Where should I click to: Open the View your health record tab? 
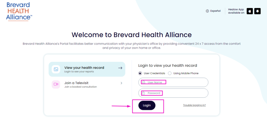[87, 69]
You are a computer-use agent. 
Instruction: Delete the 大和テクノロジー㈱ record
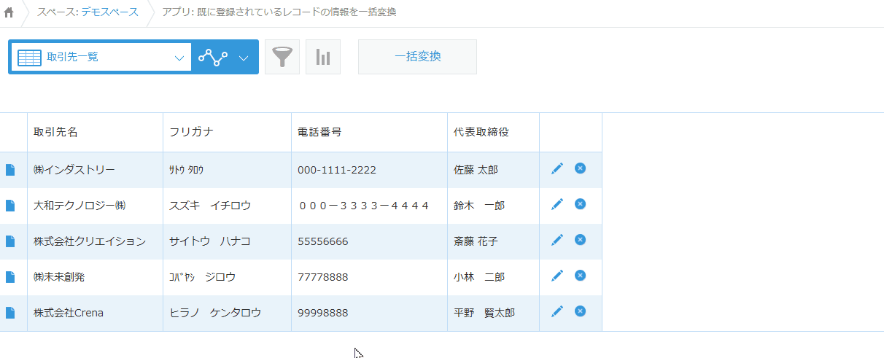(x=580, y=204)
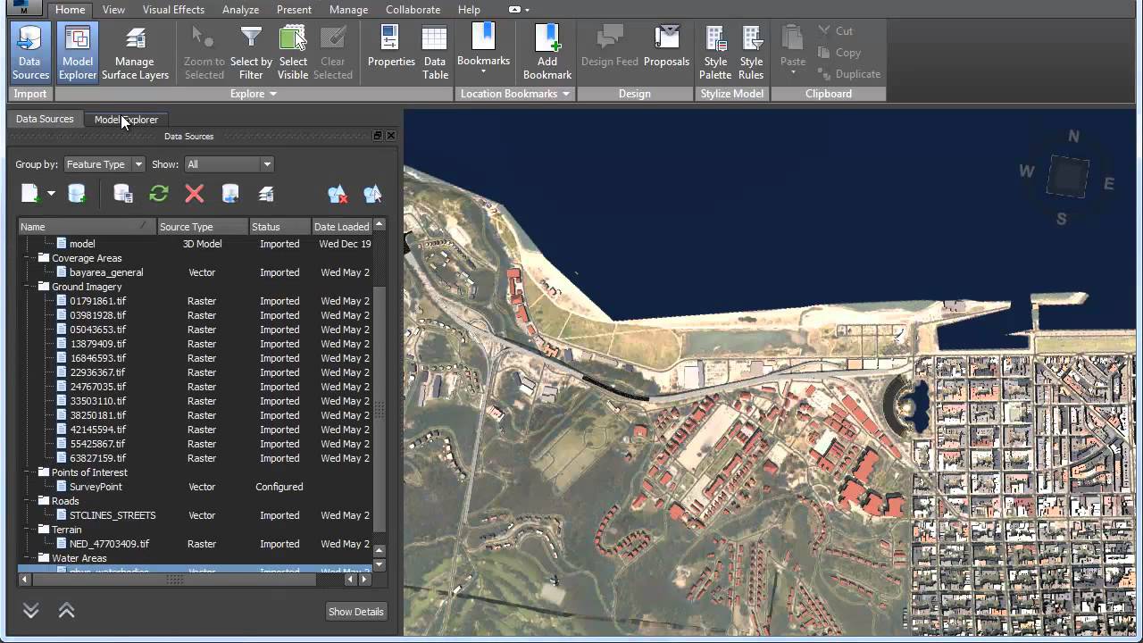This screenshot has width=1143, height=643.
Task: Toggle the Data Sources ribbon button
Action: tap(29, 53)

■ ■ ■

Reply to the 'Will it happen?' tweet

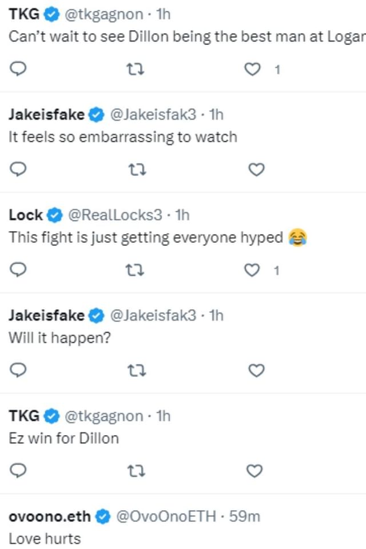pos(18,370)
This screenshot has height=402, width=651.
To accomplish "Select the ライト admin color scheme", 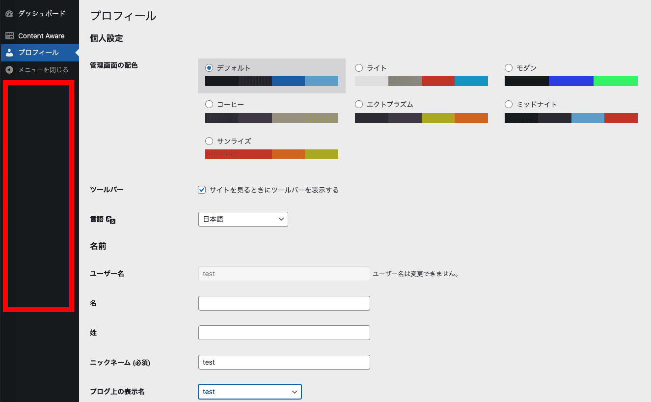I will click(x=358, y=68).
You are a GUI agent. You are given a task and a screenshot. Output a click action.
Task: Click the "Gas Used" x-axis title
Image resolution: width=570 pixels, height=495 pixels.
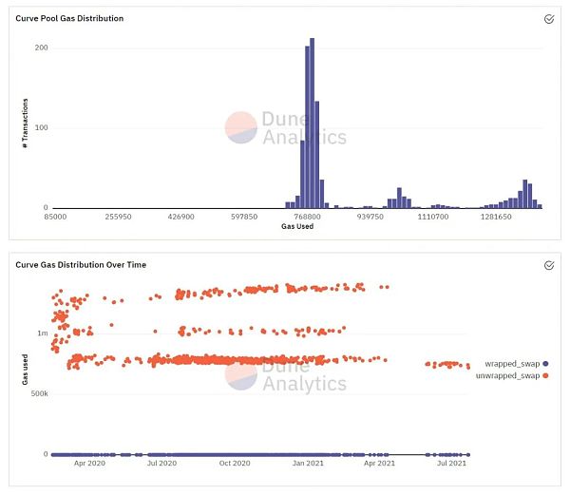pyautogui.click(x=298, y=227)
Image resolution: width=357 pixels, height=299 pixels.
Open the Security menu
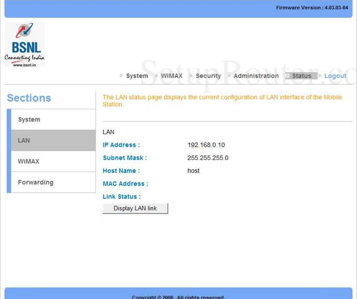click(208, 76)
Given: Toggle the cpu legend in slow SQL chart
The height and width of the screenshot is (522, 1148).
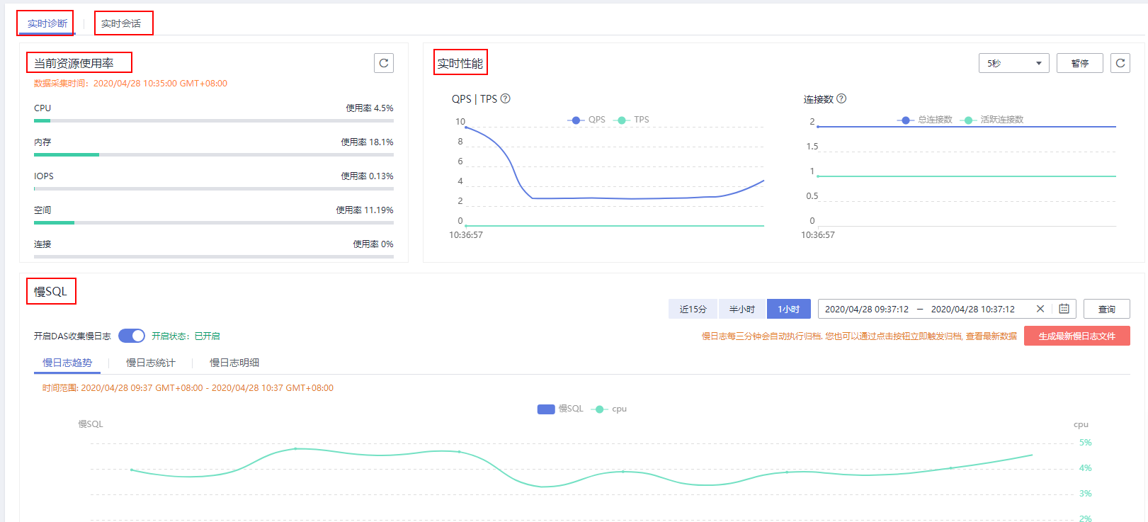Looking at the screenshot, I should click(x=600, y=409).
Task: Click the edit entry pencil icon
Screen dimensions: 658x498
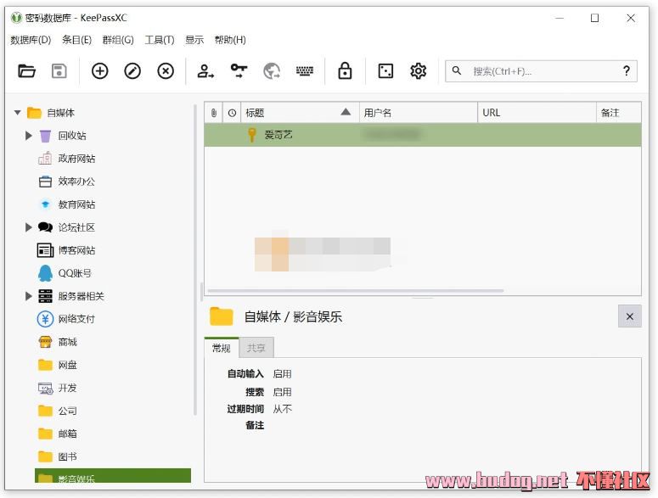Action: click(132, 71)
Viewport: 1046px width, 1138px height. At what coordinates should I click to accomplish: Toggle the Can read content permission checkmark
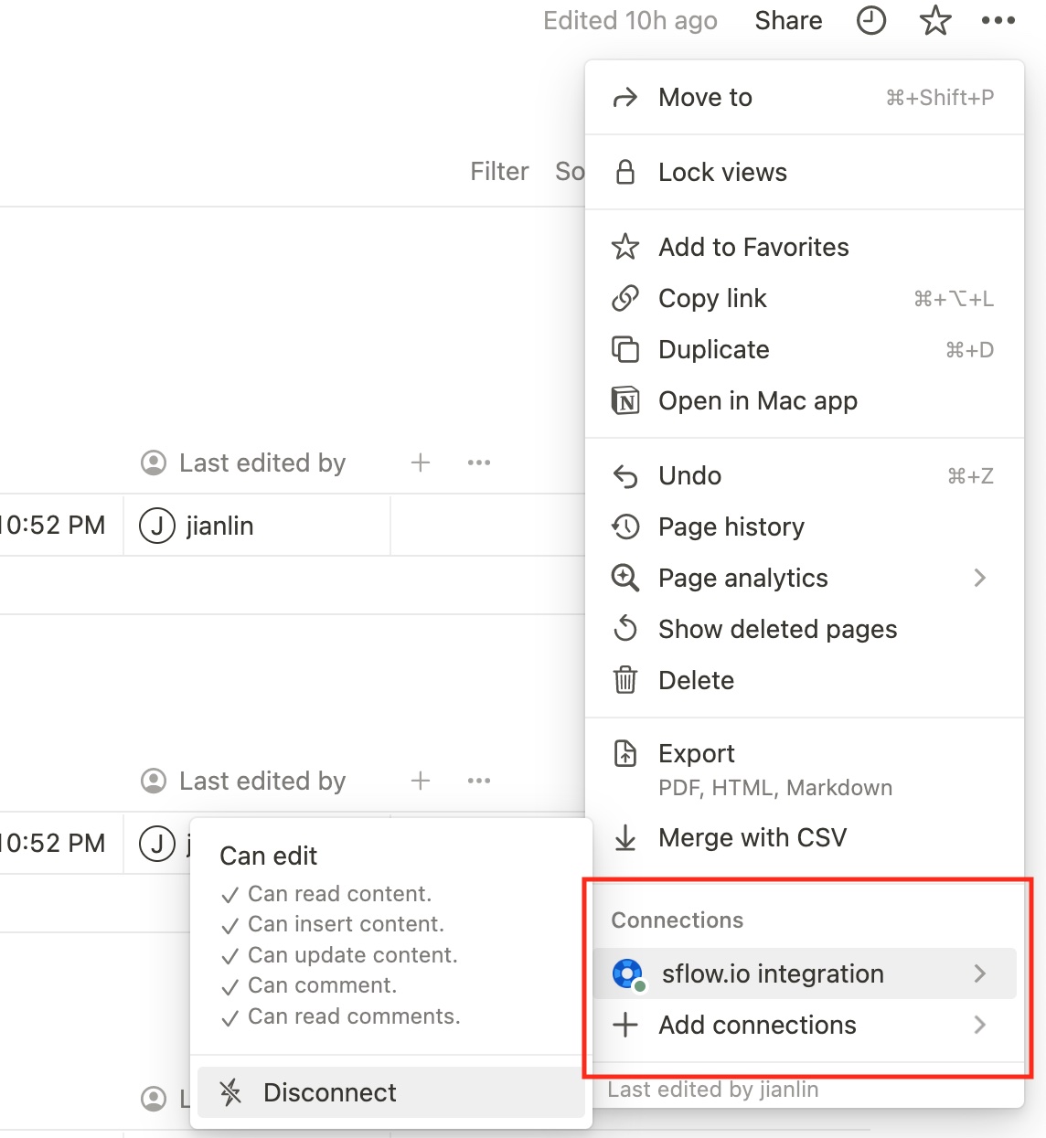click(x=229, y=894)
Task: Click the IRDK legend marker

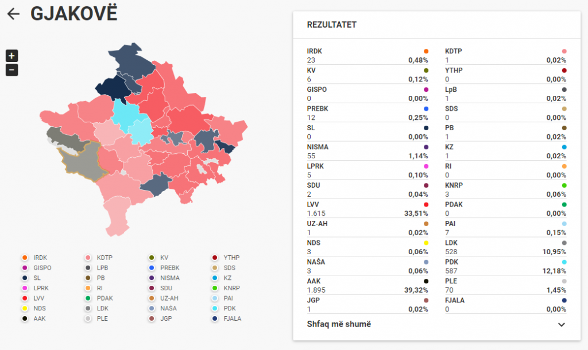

■ ■ ■

▶ [Exercise]: Your reply is to be an exact repeat of the listing above from the line holding "Screen dimensions: 658x498" down to the line holding "Task: Click the IRDK legend marker", ends included, pictures excluded.

▶ [Task answer]:
Screen dimensions: 658x498
Action: click(132, 71)
Viewport: 1046px width, 1138px height. At what coordinates should I click to accomplish: Toggle the Can read content permission checkmark
click(x=229, y=894)
Task: Click the IRDK legend marker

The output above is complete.